El acero estructural es la estructura: los postes, las vigas y los mástiles que recogen la carga de la cubierta y la llevan al piso, dejando libre el vano que hay que cubrir. No es el mismo acero que la tornillería en acero inoxidable, que es lo que sujeta las piezas entre sí: aquí el metal se dimensiona, se calcula y se pinta, y lo que se le pide es capacidad de carga. Dicho corto: uno sujeta, el otro sostiene.
El calibre no sale de un catálogo. Lo deciden el espacio, la proyección, la altura y el cálculo estructural de cada obra, así que dos cubiertas del mismo cliente pueden llevar postes de calibres distintos sin que ninguna esté sobredimensionada. En un cubrimiento de parqueadero la estructura se calcula sobre el área que hay que dejar bajo techo y sobre el número de vehículos a cubrir —comercial o domiciliario—, no sobre un módulo repetido; en una membrana tensada, sobre la geometría de la lona y los puntos de anclaje disponibles.
Por eso lleva acabado y el inoxidable no. La estructura se termina en pintura epóxica idónea para exteriores: es la capa que la separa de la corrosión, y la que permite dejar la lona, el policarbonato o la teja a la intemperie sin volver a intervenir el metal. En un material que se pinta, el acabado no es la terminación estética: es parte de la vida útil de la pieza.

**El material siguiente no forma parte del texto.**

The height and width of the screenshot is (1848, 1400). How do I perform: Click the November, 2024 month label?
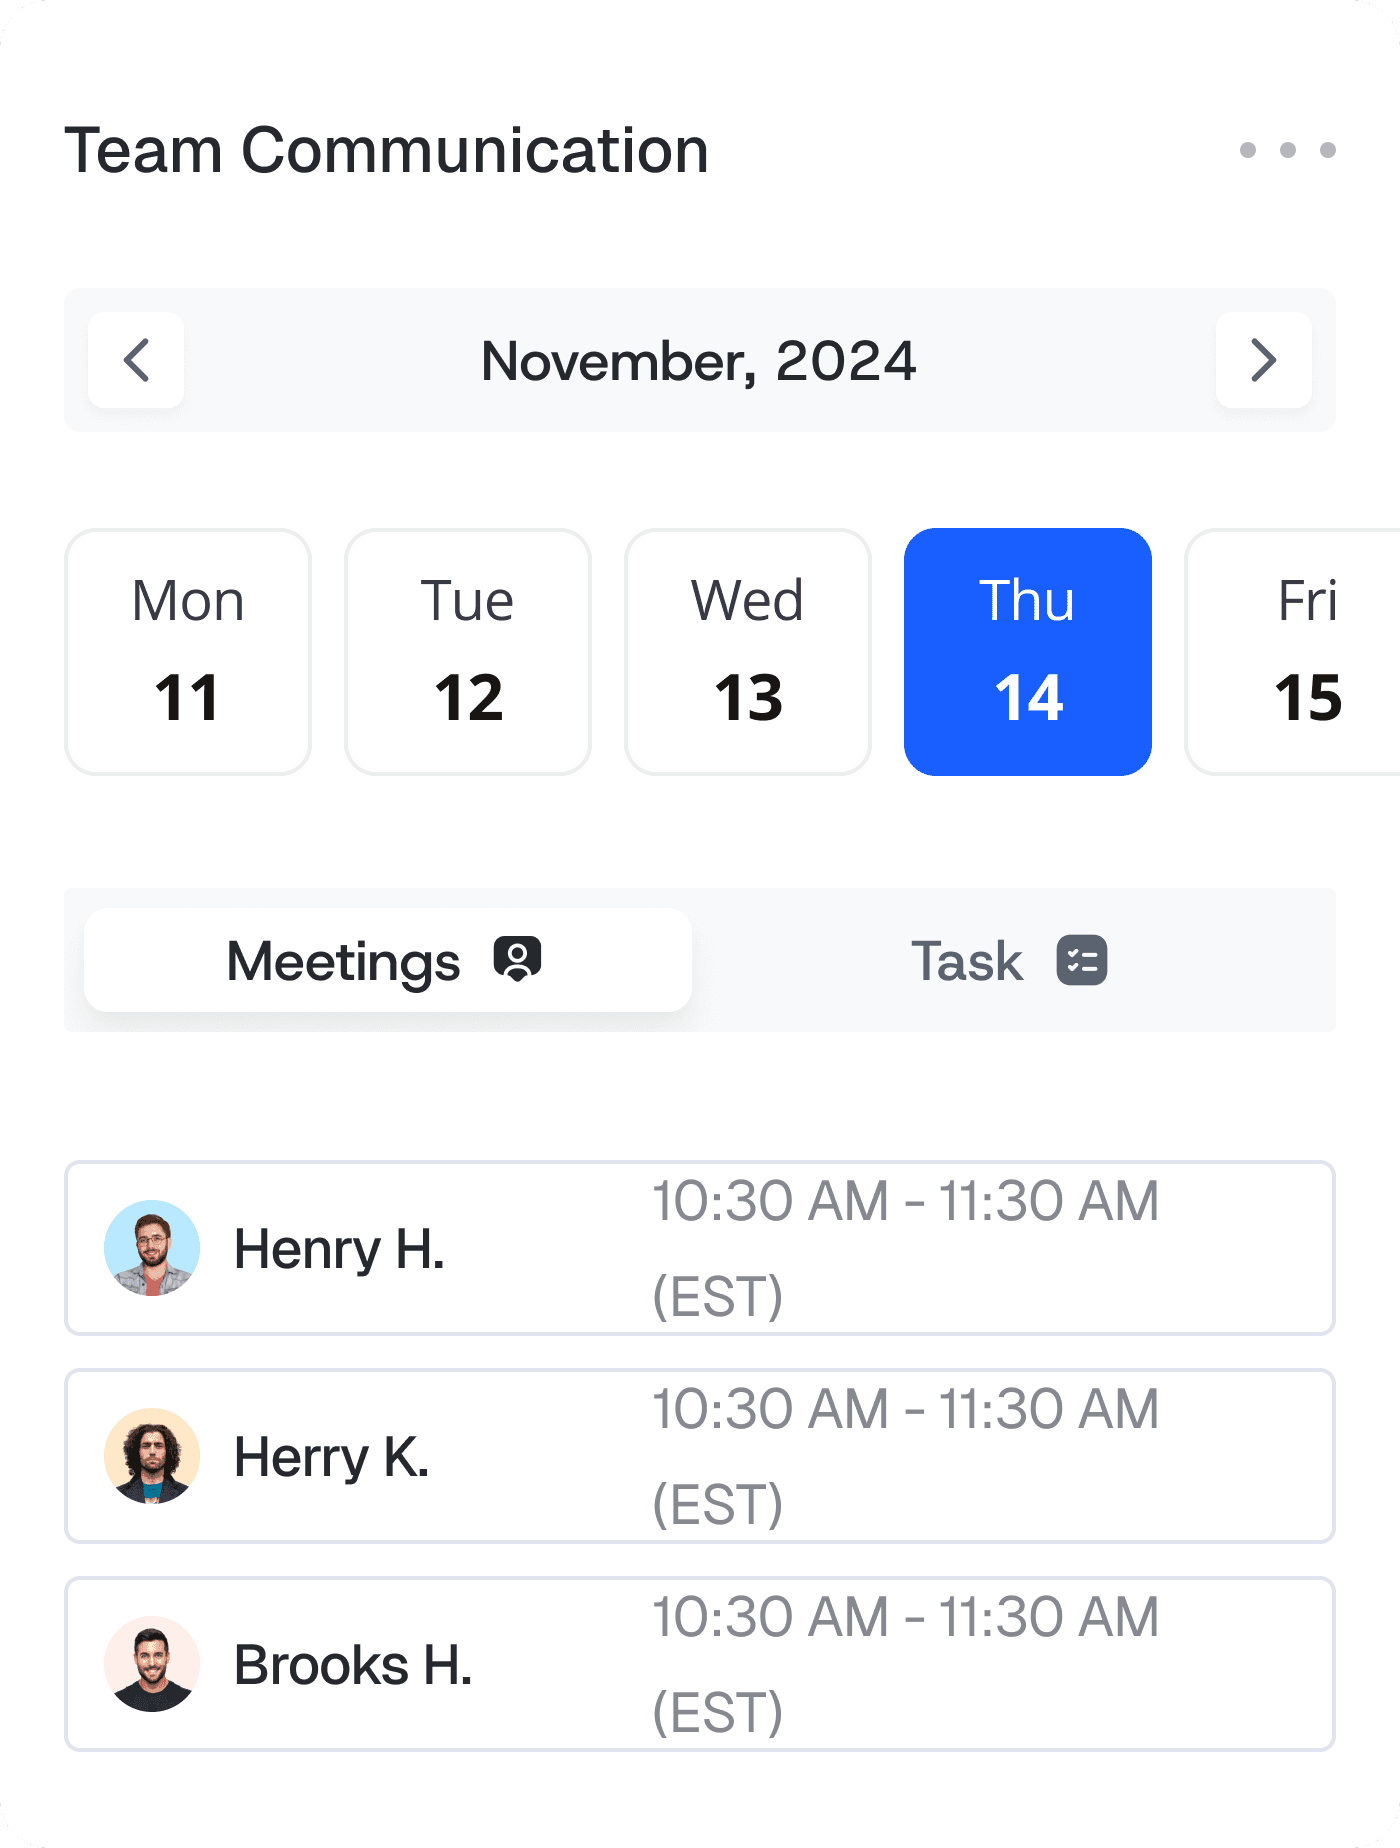[x=699, y=361]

En una membrana tensada el acero trabaja además a tracción, no solo a compresión. Los cables perimetrales cosen el borde de la lona y los tensores llevan esa carga a los anclajes; unos y otros van en acero galvanizado, igual que los accesorios que los conectan —grilletes, guardacabos y prensacables—. En las membranas tipo kiosco los mástiles perimetrales son también de acero estructural, y en un cerramiento enrollable de gran formato la barra de carga esconde dentro una barra de acero que hace de contrapeso.